The R4S thread has been discussing SMP and IRQs for better load balancing and i was looking to improve the wiki details on this as it is applicable to many devices.
This, btw, indicates that heterogeneous SoCs are not automatically a good fit for generic routers... Setting affinities by hand is IMHO not something that should be required (let alone push all essential router duties onto two of 6 cores), but a direct consequence of big-little designs. The raspberry pi4B for all its warts, does not have that specific issue (nor does the R5S) in that it sports just one type of CPU cores.
maybe just better defaults required for some routers?
I'd assumed that most routers would be set to use all cores automatically. As i found out with my BT Hub 5 this is obviously not the case, and the multitude of threads I've seen shows some are in need of some tweaking.
But that means analysing and coming up with best defaults across the entire range that OpenWrt supports. Thats not something i'd like to have to do. Thus my reasoning for doing a manual tweak page and referring to IRQ Balance for a more automated catch all.
But such defaults are considerably simpler for equal cores... depending on what your router does putting interrupt processing on the big might be worse than putting it on the little cores...
Yes, the default is still geared towards low storage single core SoCs, were even adding irqbalance to the default builds is considered wasteful. Not a call I would make nowadays (not that I am asked), but certainly one that makes sense given OpenWrt's history, no?
+1; these are two orthogonal things and given that "better defaults" seem rather more involved (if possible at all) "arming" users to make/test changes themselves is a great way forward!
Having a multi core big/little design isn't a problem. Having the OS being aware of it and understanding that is. Scheduling can be hard. Intel's new chips with Big/Little have similar issues. Both windows and linux have had to have patches to fix poor performance due to imbalanced cores. A hybrid solution is always a trade off between power/efficiency.

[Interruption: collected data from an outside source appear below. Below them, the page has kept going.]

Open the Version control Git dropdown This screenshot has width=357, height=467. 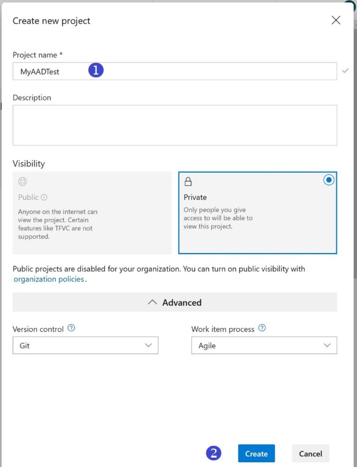click(86, 346)
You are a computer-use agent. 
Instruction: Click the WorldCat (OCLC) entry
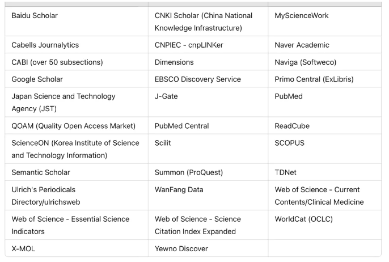(304, 219)
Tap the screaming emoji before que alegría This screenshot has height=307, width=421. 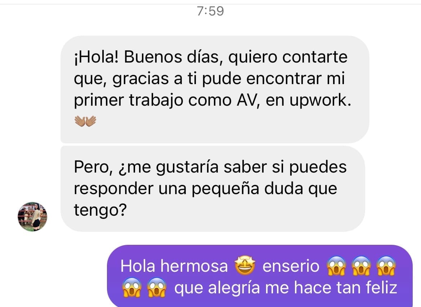click(157, 288)
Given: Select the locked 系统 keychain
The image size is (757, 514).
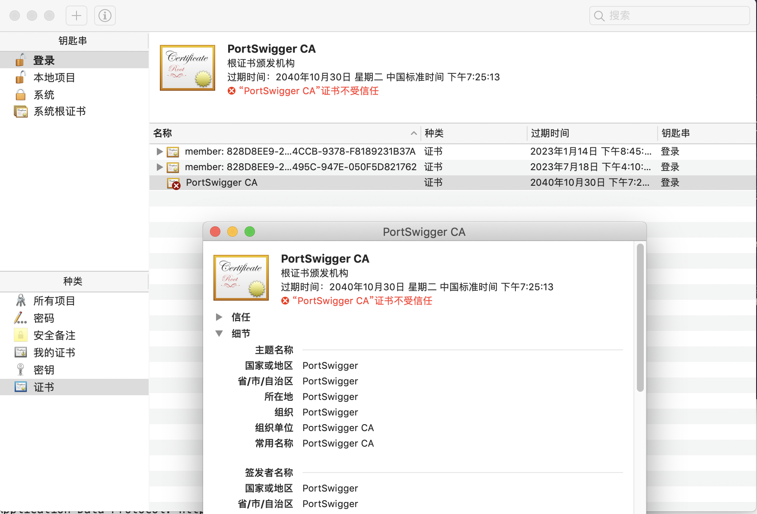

Apple have had better luck with their A series version as well due to fully controlled systems.
Yes it is easier to balance between same type cores, but it can make sense to have low speed cores for basic background processes and only spin up highspeed cores to deal with load. Its certainly more power efficient than having x big type cores permanently running. (aka the smart phone revolution)
Eventually smarter scheduling engines will be commonplace and manual tweaks like this wont be required. Till then. Here's the wiki
IRQ Balance may handle the basics nicely but if you are doing more than just routing (docker containers for instance) then you will need to do more tweaking. It may even do harm on some routers by shifting pre balanced cores where each core handles a different eth port to pushing all eth onto one core instead. I can certainly understand OpenWrt's reluctance to have that as an "out of box issue".
With todays modern world... a one size fits all never works. Thus why having choice to change defaults is always good.
Well, it clearly is the case that any OS will have an easier time with an equal core set-up... proper scheduling on big-little systems requires knowledge about a tasks future processing requirements and short of an oracle that knowledge is hard to come by generically, no?
Yes, but for doing that you need to divine for an arbitrary process whether it is a background task or not... sure you can employ heuristics, but these are almost guaranteed to have mis classifications.
Nope, smartphones developed on equal cores for a long time, even for ARM big+little came relatively late to the party and smartphone OSes the walled gardens they are are likely the best case for such a design as the OS has tight control over lots of things and mostly will know which processes are "background"... and still...
And yet a "universal design" is still a valid goal to strive for... "one size fits all" was always intended as a slur....
+1; but that is orthogonal whether it is a good idea to increase scheduling complexity by making cores significantly different. That said, it is clear that ship has sailed independent of what I think of of it
@tmomas ty for fixes. Also do you have a table editor for the wiki? i had to do that damn cpu table manually... I felt like i'm hacking html in notepad back when it was html3!!!